Bu tarz bilgi kirliliğinin önlenmesi için yapılan bu düzenlemeyi yerinde bulmakla birlikte, çok tartışılan 29. maddenin uygulamasında azami hassasiyet gösterilmesi gerektiğini düşünüyorum.
Sosyal medyada ifade özgürlüğümüzü kullanırken sosyal medyanın alelâde bir ortam olmadığını, teyit edilmemiş ve kaynağı bilinmeyen bilgilerin paylaşılmaması gerektiği, bir diğer deyişle sorumluluk bilinciyle hareket edilmesi gereken bir ortam olduğunu göz ardı etmeyelim. Ancak sorumluluk sadece kullanıcılarda değil, Alman Sosyal Medya Kanunu’nun genel gerekçesinde de belirtildiği gibi, sosyal medya platformlarının da bu alanda sorumluluğu bulunuyor.
Öte yandan yasada “Çocukların zararlı içeriklerden uzak durması için ayrıştırılmış hizmet” başlığı altında çok olumlu bir düzenleme yer alıyor. Çocukların, internette veya sosyal medyada yasa dışı, ahlaki değerlere aykırı ve zararlı olabilecek içeriklere maruz kalmasının önüne geçilebilecek.
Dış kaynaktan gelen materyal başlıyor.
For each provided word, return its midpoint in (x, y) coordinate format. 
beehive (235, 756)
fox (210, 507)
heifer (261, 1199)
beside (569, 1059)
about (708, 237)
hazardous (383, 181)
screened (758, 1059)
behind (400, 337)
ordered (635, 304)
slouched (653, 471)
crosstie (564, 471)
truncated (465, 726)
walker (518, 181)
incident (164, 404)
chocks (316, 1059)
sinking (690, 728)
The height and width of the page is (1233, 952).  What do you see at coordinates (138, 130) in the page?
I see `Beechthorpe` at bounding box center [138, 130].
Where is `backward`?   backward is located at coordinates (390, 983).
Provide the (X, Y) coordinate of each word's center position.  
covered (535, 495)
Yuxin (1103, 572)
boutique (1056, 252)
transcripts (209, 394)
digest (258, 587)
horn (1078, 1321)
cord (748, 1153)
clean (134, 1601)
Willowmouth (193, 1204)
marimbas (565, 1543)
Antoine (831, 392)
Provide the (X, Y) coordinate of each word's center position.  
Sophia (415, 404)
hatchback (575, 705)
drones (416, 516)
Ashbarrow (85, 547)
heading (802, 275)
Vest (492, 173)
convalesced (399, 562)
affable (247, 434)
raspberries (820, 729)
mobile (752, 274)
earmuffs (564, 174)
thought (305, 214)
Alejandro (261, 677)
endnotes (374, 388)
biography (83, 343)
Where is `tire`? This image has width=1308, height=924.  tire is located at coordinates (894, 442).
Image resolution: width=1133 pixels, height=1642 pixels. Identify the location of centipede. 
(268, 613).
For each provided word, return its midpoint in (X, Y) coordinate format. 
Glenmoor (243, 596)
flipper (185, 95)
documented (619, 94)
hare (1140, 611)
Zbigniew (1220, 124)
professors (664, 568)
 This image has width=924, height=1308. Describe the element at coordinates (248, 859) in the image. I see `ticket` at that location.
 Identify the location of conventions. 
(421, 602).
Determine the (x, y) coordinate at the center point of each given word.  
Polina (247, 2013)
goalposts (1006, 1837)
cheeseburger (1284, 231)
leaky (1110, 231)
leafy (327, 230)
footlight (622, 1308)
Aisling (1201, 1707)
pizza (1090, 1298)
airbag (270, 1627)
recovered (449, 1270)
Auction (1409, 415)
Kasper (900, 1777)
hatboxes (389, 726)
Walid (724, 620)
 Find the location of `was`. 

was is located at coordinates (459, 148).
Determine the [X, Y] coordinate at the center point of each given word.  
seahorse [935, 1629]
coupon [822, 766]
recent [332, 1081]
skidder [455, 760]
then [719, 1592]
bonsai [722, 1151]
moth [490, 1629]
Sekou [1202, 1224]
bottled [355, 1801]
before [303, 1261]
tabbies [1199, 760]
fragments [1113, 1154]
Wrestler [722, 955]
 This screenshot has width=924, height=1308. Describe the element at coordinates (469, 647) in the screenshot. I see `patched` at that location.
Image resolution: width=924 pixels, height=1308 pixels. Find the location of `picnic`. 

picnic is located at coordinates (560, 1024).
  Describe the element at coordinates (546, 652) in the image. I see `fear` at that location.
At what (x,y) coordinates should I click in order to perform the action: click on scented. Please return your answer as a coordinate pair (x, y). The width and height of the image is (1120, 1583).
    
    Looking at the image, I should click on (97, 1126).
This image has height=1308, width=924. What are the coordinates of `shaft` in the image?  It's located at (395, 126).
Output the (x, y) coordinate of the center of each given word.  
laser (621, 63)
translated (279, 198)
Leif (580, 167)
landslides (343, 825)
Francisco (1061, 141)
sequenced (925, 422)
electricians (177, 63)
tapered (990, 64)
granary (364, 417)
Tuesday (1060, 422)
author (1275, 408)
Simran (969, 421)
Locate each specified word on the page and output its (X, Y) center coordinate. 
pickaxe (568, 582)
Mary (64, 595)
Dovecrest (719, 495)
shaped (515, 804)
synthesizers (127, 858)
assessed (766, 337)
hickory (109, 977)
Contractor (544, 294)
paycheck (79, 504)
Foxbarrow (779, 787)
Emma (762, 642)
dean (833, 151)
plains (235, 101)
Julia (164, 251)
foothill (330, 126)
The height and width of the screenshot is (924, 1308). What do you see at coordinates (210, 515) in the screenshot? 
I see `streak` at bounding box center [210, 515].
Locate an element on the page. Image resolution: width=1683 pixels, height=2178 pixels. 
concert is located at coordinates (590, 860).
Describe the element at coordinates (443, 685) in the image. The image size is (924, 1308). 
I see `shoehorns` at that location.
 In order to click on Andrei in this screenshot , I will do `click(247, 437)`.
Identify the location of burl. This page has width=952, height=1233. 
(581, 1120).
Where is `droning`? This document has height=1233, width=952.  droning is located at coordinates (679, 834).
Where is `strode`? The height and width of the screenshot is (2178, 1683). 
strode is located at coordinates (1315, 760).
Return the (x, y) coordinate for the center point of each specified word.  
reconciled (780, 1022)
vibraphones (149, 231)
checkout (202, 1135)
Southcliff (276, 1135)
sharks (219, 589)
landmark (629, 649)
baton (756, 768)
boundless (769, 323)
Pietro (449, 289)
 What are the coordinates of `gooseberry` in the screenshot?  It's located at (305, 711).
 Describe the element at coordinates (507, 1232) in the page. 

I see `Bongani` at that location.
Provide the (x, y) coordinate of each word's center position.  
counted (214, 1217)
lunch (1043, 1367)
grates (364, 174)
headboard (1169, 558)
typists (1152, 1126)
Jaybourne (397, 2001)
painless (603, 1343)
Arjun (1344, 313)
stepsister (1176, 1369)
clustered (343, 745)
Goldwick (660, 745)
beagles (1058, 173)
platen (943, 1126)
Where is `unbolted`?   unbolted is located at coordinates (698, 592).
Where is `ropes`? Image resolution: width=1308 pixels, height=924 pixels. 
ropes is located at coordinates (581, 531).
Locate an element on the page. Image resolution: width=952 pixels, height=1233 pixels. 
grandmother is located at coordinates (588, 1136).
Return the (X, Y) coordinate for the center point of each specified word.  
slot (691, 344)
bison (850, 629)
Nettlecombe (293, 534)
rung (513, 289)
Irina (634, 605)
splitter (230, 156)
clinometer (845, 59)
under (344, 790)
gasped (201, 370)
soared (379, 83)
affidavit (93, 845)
Çocukların, gençlerin ve ailenin, internetin yasa dışı içerikleri hakkında bilinçlendirilmesi ve güvenli kullanımı konusunda bilgilendirilmesi için Erişim Sağlayıcıları Birliği'ne ilave görevler verilecek.
Ayrıca tüm haber siteleri, yayınladıkları içerikleri saklamak zorunda olacak. Yasa, hukuka aykırı içeriklerin yok edilmesinin veya keyfi olarak ortadan kaldırılmasının önüne geçmeyi amaçlıyor. Bir içerik için verilen kaldırma kararı, tüm site ve platformlarını kapsayacak. Her site için ayrı ayrı karar çıkartılmasına gerek kalmayacak.
Haber sitelerini desteklemek amacıyla belli kurallar çerçevesinde resmî ilan ve reklamlar, haber sitelerinde yayınlanabilecek. Yeni yasayla beraber; bir haber sitesi künyesiz bir şekilde faaliyet gösteremeyecek. Bir gazete için geçerli kurallar, haber üreten internet siteleri için de geçerli olacak.
Sosyal medya platformlarına BTK'nın (Bilgi Teknolojileri ve İletişim Kurumu) denetlemesi koşulu getiriliyor. Bu denetleme telefonları ve telekomünikasyon ile ilgili diğer denetlemeleri yapan BTK'ya verilen ek bir görev. Amaç iletişimin içeriğinin denetlenmesi değil. Görev kapsamı; platformların kaç kullanıcısının olduğu, iletişim trafiklerinin ne kadar olduğu ve bu konuyla ilgili bilgileri Türkiye'de tutma zorunluluğu gibi konuları içeriyor. Ayrıca bazı ağ şirketlerinin temsilcilerinin Türk vatandaşı olmamaları ve Türkiye'de ikamet etmemeleri nedeniyle hukuki olarak muhatap bulamama sorununun önüne geçiliyor.
Yeni yasayla beraber sosyal ağlara Türkiye Ofisi açma ve Türkiye temsilcisi bulundurma zorunluluğu getirilecek. Temsilcinin gerçek kişi olması halinde bu kişinin Türkiye'de ikamet etmesi ve Türk vatandaşı olması gerekecek.
Sonuç olarak; sosyal medya platformlarının ve sosyal medya kullanıcılarının sorumluluk bilinciyle hareket etmelerinin altını çizen bu yasal düzenlemeyi gerekli ve faydalı buluyorum. Çünkü dezenformasyon yoluyla, bir gün hepimizin kişilik hakları saldırıya uğrayabilir. Ancak başta da belirttiğim gibi, söz konusu yasanın uygulanmasında, son derece hassas davranılmalı.
Çünkü ayarı bozulan kantar, bir gün o ayarı bozanları da tartar.